== YOUR TASK ==
Every entry, from first to last, is to be written out exactly.

== DATA UNDER STUDY ==
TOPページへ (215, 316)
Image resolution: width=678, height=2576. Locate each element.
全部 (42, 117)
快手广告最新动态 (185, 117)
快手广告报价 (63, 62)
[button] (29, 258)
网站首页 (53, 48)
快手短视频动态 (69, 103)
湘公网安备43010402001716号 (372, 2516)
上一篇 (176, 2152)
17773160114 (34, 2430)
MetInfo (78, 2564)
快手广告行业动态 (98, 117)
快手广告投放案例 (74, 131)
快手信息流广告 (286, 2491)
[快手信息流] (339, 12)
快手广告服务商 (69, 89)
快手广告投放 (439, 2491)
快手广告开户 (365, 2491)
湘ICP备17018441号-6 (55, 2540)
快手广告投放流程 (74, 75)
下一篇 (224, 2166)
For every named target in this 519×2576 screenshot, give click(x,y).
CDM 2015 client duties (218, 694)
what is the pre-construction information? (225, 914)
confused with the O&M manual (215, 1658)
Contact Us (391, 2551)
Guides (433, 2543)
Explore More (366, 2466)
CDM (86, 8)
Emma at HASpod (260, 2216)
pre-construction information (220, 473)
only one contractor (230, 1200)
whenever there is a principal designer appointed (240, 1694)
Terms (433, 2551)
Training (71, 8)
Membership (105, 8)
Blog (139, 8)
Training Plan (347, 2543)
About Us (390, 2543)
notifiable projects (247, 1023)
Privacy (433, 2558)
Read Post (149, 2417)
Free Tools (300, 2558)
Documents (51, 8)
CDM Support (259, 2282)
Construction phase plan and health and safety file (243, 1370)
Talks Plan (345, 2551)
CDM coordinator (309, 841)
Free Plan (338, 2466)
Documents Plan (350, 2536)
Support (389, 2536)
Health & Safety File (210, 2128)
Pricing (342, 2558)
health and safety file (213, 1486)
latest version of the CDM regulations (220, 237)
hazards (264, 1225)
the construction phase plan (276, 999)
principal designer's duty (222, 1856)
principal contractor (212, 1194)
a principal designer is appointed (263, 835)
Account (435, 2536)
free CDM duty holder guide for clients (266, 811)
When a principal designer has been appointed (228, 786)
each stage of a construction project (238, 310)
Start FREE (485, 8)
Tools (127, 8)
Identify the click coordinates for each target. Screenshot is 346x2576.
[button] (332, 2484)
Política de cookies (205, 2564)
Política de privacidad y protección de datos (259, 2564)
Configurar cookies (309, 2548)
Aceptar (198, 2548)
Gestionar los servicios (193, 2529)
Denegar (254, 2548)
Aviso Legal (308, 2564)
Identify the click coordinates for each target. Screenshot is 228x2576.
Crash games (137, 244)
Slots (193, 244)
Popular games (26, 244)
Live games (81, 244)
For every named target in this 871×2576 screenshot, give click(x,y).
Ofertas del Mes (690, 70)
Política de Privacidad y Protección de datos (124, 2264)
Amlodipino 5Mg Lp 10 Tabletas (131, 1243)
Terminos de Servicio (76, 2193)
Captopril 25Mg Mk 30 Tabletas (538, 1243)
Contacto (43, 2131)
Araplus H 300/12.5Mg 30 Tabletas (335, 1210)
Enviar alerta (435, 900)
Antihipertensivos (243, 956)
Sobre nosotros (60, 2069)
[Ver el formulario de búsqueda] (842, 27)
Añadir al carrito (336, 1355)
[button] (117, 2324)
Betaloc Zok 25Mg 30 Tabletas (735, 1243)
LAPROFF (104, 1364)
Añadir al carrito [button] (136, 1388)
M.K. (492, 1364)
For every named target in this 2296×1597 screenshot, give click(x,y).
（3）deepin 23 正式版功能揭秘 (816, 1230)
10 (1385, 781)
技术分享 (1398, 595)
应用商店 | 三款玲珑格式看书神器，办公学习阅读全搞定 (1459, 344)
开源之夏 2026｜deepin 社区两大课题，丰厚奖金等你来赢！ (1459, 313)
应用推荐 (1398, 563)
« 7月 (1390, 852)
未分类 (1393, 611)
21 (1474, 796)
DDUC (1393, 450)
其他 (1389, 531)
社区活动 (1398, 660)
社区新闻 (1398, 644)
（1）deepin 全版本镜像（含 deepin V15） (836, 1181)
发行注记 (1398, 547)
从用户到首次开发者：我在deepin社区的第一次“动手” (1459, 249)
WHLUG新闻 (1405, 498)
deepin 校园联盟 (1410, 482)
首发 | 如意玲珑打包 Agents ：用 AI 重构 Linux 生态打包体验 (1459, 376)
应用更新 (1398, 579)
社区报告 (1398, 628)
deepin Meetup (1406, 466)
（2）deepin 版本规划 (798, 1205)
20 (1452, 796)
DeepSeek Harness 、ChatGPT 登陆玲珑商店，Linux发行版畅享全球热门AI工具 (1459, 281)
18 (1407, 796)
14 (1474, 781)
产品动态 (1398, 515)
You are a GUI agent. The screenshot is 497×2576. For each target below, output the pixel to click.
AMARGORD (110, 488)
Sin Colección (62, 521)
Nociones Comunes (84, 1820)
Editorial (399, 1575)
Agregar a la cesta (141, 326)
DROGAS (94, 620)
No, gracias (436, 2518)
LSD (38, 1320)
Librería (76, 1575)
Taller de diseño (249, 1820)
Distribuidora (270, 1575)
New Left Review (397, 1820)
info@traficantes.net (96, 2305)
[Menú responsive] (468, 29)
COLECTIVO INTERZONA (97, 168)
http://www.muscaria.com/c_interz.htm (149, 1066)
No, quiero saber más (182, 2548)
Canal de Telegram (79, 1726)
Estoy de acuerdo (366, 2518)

== FINAL ANSWER ==
TOPページへ (215, 316)
Image resolution: width=678, height=2576. Locate each element.
全部 (42, 117)
快手广告最新动态 (185, 117)
快手广告报价 (63, 62)
[button] (29, 258)
网站首页 (53, 48)
快手短视频动态 (69, 103)
湘公网安备43010402001716号 (372, 2516)
上一篇 (176, 2152)
17773160114 (34, 2430)
MetInfo (78, 2564)
快手广告行业动态 (98, 117)
快手广告投放案例 (74, 131)
快手信息流广告 (286, 2491)
[快手信息流] (339, 12)
快手广告服务商 (69, 89)
快手广告投放 (439, 2491)
快手广告开户 (365, 2491)
湘ICP备17018441号-6 (55, 2540)
快手广告投放流程 (74, 75)
下一篇 (224, 2166)
For every named target in this 519×2576 screenshot, give click(x,y).
CDM 2015 client duties (218, 694)
what is the pre-construction information? (225, 914)
confused with the O&M manual (215, 1658)
Contact Us (391, 2551)
Guides (433, 2543)
Explore More (366, 2466)
CDM (86, 8)
Emma at HASpod (260, 2216)
pre-construction information (220, 473)
only one contractor (230, 1200)
whenever there is a principal designer appointed (240, 1694)
Terms (433, 2551)
Training (71, 8)
Membership (105, 8)
Blog (139, 8)
Training Plan (347, 2543)
About Us (390, 2543)
notifiable projects (247, 1023)
Privacy (433, 2558)
Read Post (149, 2417)
Free Tools (300, 2558)
Documents (51, 8)
CDM Support (259, 2282)
Construction phase plan and health and safety file (243, 1370)
Talks Plan (345, 2551)
CDM coordinator (309, 841)
Free Plan (338, 2466)
Documents Plan (350, 2536)
Support (389, 2536)
Health & Safety File (210, 2128)
Pricing (342, 2558)
health and safety file (213, 1486)
latest version of the CDM regulations (220, 237)
hazards (264, 1225)
the construction phase plan (276, 999)
principal designer's duty (222, 1856)
principal contractor (212, 1194)
a principal designer is appointed (263, 835)
Account (435, 2536)
free CDM duty holder guide for clients (266, 811)
When a principal designer has been appointed (228, 786)
each stage of a construction project (238, 310)
Start FREE (485, 8)
Tools (127, 8)
Identify the click coordinates for each target. Screenshot is 346x2576.
[button] (332, 2484)
Política de cookies (205, 2564)
Política de privacidad y protección de datos (259, 2564)
Configurar cookies (309, 2548)
Aceptar (198, 2548)
Gestionar los servicios (193, 2529)
Denegar (254, 2548)
Aviso Legal (308, 2564)
Identify the click coordinates for each target. Screenshot is 228x2576.
Crash games (137, 244)
Slots (193, 244)
Popular games (26, 244)
Live games (81, 244)
For every named target in this 871×2576 screenshot, give click(x,y).
Ofertas del Mes (690, 70)
Política de Privacidad y Protección de datos (124, 2264)
Amlodipino 5Mg Lp 10 Tabletas (131, 1243)
Terminos de Servicio (76, 2193)
Captopril 25Mg Mk 30 Tabletas (538, 1243)
Contacto (43, 2131)
Araplus H 300/12.5Mg 30 Tabletas (335, 1210)
Enviar alerta (435, 900)
Antihipertensivos (243, 956)
Sobre nosotros (60, 2069)
[Ver el formulario de búsqueda] (842, 27)
Añadir al carrito (336, 1355)
[button] (117, 2324)
Betaloc Zok 25Mg 30 Tabletas (735, 1243)
LAPROFF (104, 1364)
Añadir al carrito [button] (136, 1388)
M.K. (492, 1364)
For every named target in this 2296×1597 screenshot, give click(x,y).
（3）deepin 23 正式版功能揭秘 (816, 1230)
10 (1385, 781)
技术分享 (1398, 595)
应用商店 | 三款玲珑格式看书神器，办公学习阅读全搞定 (1459, 344)
开源之夏 2026｜deepin 社区两大课题，丰厚奖金等你来赢！ (1459, 313)
应用推荐 (1398, 563)
« 7月 (1390, 852)
未分类 (1393, 611)
21 (1474, 796)
DDUC (1393, 450)
其他 (1389, 531)
社区活动 (1398, 660)
社区新闻 (1398, 644)
（1）deepin 全版本镜像（含 deepin V15） (836, 1181)
发行注记 (1398, 547)
从用户到首次开发者：我在deepin社区的第一次“动手” (1459, 249)
WHLUG新闻 (1405, 498)
deepin 校园联盟 (1410, 482)
首发 | 如意玲珑打包 Agents ：用 AI 重构 Linux 生态打包体验 (1459, 376)
应用更新 (1398, 579)
社区报告 (1398, 628)
deepin Meetup (1406, 466)
（2）deepin 版本规划 (798, 1205)
20 (1452, 796)
DeepSeek Harness 、ChatGPT 登陆玲珑商店，Linux发行版畅享全球热门AI工具 (1459, 281)
18 (1407, 796)
14 (1474, 781)
产品动态 (1398, 515)
You are a GUI agent. The screenshot is 497×2576. For each target below, output the pixel to click.
AMARGORD (110, 488)
Sin Colección (62, 521)
Nociones Comunes (84, 1820)
Editorial (399, 1575)
Agregar a la cesta (141, 326)
DROGAS (94, 620)
No, gracias (436, 2518)
LSD (38, 1320)
Librería (76, 1575)
Taller de diseño (249, 1820)
Distribuidora (270, 1575)
New Left Review (397, 1820)
info@traficantes.net (96, 2305)
[Menú responsive] (468, 29)
COLECTIVO INTERZONA (97, 168)
http://www.muscaria.com/c_interz.htm (149, 1066)
No, quiero saber más (182, 2548)
Canal de Telegram (79, 1726)
Estoy de acuerdo (366, 2518)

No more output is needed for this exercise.